◆ **Directions**: Below are records; work out how many of their lines contain "date" and give only that number.

Input for this task Block Start

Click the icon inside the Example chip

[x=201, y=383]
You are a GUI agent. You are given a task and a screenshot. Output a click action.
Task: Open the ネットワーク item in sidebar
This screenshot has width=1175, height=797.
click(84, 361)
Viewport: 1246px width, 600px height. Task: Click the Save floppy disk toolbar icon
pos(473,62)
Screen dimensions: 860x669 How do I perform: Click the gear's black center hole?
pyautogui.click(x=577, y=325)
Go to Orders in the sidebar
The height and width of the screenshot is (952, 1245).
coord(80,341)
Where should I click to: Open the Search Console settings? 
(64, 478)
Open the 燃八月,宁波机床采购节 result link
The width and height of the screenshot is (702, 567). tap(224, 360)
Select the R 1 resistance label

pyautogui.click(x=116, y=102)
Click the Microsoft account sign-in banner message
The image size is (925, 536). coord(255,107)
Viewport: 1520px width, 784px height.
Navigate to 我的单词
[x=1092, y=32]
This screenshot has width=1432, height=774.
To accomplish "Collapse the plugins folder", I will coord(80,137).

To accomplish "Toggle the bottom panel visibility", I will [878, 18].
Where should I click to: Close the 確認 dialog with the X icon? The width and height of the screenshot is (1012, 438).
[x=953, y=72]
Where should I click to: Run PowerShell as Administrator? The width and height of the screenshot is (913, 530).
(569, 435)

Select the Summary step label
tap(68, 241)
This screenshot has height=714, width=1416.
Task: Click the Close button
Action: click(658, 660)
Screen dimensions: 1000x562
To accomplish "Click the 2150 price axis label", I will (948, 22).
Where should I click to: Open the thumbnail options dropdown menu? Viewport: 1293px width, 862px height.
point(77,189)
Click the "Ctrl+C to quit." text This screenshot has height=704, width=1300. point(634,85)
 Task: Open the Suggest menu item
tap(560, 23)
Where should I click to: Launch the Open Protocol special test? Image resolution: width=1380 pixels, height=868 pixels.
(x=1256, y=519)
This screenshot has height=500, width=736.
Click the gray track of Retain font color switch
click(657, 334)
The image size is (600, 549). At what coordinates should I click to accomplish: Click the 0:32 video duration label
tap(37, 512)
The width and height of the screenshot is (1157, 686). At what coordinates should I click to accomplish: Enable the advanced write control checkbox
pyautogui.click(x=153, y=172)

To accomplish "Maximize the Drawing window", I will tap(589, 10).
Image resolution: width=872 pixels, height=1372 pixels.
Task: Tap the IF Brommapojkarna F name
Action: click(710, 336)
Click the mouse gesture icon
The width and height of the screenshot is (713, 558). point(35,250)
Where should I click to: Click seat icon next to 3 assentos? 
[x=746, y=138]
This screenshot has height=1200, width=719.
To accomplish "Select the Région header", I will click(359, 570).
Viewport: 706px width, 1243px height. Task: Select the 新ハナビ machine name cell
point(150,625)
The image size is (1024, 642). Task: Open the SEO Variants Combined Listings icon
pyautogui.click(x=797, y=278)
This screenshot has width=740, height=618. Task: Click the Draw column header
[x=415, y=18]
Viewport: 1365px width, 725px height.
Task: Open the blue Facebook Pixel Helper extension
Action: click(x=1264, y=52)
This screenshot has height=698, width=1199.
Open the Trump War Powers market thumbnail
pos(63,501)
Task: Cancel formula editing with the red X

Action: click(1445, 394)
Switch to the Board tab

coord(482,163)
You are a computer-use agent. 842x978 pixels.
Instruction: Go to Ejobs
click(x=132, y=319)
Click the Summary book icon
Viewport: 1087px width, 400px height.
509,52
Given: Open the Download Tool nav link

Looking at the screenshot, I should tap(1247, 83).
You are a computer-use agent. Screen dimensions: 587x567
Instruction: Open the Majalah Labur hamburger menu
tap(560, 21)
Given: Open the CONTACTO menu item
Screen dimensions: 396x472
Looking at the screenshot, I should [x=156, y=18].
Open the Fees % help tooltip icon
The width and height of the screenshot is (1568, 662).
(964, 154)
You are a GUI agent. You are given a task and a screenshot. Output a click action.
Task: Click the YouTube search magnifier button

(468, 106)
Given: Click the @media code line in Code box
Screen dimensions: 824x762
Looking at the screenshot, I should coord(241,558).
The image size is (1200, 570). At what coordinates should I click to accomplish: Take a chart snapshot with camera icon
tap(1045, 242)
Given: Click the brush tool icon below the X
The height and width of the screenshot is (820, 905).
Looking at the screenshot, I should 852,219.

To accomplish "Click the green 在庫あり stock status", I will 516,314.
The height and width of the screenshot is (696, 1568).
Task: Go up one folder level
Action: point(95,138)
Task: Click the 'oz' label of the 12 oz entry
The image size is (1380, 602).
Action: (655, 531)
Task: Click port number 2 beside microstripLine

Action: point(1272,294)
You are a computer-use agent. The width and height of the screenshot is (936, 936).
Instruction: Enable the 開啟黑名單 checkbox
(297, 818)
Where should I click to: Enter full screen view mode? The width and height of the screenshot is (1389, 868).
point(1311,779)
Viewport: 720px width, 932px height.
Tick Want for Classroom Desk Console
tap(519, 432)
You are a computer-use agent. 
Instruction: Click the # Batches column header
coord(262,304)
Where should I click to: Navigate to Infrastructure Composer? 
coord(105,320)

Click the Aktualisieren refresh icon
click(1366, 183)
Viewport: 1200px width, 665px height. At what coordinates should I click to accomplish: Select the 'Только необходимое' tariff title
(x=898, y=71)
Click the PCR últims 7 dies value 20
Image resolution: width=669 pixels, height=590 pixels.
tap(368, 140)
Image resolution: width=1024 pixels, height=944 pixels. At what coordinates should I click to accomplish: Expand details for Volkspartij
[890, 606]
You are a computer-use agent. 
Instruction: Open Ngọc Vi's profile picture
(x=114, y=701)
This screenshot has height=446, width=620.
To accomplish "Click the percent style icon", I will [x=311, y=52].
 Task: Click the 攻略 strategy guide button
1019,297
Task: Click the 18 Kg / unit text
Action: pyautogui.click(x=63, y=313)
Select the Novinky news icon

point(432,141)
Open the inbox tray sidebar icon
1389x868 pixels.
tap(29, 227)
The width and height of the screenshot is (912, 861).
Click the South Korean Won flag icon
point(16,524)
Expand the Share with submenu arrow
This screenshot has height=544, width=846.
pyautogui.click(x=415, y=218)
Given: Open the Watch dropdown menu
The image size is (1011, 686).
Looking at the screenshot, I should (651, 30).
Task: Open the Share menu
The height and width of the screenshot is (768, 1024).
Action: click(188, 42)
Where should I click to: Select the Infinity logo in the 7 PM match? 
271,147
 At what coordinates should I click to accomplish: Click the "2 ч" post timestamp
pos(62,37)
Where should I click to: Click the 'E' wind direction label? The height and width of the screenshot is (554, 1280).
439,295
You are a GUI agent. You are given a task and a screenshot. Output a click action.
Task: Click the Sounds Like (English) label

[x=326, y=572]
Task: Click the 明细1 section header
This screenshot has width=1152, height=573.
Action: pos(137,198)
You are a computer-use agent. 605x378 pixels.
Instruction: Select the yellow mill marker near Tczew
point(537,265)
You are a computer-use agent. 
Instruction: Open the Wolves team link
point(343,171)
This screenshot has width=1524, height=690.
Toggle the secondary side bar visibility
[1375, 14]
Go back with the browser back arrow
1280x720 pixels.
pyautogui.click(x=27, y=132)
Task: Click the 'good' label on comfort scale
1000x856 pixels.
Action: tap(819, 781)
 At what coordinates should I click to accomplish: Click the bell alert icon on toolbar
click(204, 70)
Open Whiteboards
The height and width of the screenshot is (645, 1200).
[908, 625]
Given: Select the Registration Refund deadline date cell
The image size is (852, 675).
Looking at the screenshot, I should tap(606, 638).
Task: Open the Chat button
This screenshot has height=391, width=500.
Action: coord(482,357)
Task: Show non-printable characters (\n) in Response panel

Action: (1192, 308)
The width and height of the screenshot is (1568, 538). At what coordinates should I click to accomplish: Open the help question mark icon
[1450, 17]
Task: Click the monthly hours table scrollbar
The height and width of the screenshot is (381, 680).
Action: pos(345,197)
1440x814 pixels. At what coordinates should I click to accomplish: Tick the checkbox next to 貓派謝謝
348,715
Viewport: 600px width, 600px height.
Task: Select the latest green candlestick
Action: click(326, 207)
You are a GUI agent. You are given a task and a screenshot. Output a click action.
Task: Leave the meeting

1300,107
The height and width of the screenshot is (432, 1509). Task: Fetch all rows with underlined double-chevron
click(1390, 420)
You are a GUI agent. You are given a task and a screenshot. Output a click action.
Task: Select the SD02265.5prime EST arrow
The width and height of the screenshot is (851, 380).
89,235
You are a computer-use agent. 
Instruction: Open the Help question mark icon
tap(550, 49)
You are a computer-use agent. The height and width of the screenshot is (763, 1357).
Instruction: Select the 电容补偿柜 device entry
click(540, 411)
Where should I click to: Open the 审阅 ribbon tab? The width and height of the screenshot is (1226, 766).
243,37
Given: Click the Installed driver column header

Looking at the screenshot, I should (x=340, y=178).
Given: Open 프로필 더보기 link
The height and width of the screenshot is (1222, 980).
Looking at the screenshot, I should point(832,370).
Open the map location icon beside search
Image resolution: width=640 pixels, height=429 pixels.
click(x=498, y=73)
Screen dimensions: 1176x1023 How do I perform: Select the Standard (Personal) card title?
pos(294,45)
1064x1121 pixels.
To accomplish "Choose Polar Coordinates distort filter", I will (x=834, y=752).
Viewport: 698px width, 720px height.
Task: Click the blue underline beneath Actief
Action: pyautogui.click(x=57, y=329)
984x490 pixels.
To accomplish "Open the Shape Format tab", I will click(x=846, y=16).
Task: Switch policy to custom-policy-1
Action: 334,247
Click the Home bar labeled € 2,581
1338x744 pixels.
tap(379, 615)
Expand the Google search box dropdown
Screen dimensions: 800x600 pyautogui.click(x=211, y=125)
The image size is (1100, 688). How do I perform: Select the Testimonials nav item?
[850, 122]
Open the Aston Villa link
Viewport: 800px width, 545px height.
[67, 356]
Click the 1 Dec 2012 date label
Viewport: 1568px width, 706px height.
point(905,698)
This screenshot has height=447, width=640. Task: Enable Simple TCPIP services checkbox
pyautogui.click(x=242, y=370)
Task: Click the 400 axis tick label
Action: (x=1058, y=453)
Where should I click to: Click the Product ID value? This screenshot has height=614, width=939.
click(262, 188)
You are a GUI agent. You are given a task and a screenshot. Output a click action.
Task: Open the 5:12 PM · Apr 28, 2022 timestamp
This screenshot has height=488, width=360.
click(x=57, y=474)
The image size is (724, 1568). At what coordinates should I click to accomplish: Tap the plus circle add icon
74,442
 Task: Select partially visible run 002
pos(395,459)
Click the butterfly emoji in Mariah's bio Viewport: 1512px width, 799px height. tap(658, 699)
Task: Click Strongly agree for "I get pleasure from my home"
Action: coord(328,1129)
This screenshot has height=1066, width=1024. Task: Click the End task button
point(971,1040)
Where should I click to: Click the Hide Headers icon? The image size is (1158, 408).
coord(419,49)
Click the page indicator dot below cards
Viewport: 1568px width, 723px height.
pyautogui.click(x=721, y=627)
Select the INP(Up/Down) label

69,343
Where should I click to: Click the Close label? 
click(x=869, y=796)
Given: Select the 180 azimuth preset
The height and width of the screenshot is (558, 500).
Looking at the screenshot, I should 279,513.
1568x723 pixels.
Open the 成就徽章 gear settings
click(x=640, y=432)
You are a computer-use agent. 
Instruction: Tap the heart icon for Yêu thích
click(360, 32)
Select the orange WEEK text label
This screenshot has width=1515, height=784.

Input for this task Block End

◆ **Response**: 2